2. El marketing electoral no va a salvar a la democracia. En los debates televisivos nunca ganan los argumentos ni las razones sino la teatralidad. No es lo que digas, sino cómo lo decís. La seguridad con lo que decís lo que decís. No importa si es totalmente falso, impreciso o una manipulación directa. Si las personas que quieren defender nuestros derechos tartamudean y se sienten inseguras, y los seguros y solventes en esa teatralidad de cabezas vacías son los que vienen a negarlos, la situación debe preocuparnos.

Ya lo dijimos pero es importante repetirlo en este momento: colapsar significa simplificar. Eso quiere decir que si una democracia colapsa se simplifica su lenguaje, ciertas palabras pasarán a ser irrelevantes y todo el desarrollo de aquellos que hacen negocios con la creación de discursos y palabras en un contexto de un nuevo lenguaje primal, visual y más directo, fracasarán.

Las canciones de trap que se pueden escuchar en el transporte público tienen más sentido de realidad, más sensibilidad con el humor social, que muchos discursos de campaña, indiferentemente del color político.
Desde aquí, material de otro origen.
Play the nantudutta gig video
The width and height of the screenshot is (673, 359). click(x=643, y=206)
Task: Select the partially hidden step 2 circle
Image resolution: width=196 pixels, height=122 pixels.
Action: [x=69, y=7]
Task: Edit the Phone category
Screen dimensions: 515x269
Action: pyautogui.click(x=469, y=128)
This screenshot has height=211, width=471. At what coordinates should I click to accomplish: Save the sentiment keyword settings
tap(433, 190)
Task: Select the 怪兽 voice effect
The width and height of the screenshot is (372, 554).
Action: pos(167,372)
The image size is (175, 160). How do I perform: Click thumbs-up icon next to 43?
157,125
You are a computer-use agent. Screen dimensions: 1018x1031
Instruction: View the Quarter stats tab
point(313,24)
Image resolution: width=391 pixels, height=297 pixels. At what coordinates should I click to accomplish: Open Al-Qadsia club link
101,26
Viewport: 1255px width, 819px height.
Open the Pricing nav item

Los sesgos de confirmación y la autosegregación de ciertos sectores parecen reforzar la sintonía de aquellos que conectan con el grito electoral.

La soberbia de Obama y sus amplios recursos retóricos le hablaban a un segmento social. Trump le hablaba a otro bien diferente cuando ponía en duda la partida de nacimiento de Obama. “Obama no nació en Estados Unidos. Nació en Kenia”. En el largo plazo, Trump claramente le ganó esa batalla a Obama con la ayuda de las políticas públicas y prioridades que los dos gobiernos de Obama consolidaron. Fueron esas políticas las que hicieron crecer el malestar social en el interior de las clases medias y bajas abandonadas por las retóricas de los gobiernos progresistas demócratas. Cuando respondés con soberbia y superioridad moral a un malestar social real que crece cada día más, terminás trabajando para tu sucesor.

Las ironías son impotentes, la cultura de la denuncia e indignación fortalecen al que provoca esas reacciones. Son las cámaras de ecos en las que las ironías rebotan las que ocultan su limitado y contraproducente efecto de autoafirmación.

Vicente Luy tenía razón. Además de cambiar las palabras, de disputar sentidos comunes, hay una conexión primal y visceral de los que están gritando que apela al resentimiento acumulado, que va más allá de las palabras y el debate argumentado. No importa tener razón en una comunidad quebrada. Esa herida no se podrá arreglar con discursos electorales sino con una acción de largo plazo que no se puede construir inmediatamente. Se puede identificar el grito de atención, el destrato acumulado. Se puede pensar, expresar y proyectar esa “gran acción” con otras acciones del hoy, se puede prometer sinceramente para evitar que avancemos hacia el precipicio. Esto puede ser la invitación a una nueva decepción o puede ser una invitación a una nueva acción comunitaria que comience escuchando incondicionalmente todo el malestar gritado sin juzgarlo, para que esa escucha paciente y atenta sea una primera respuesta.

 

* Lucas Arrimada es docente de Derecho Constitucional y Estudios Críticos del Derecho.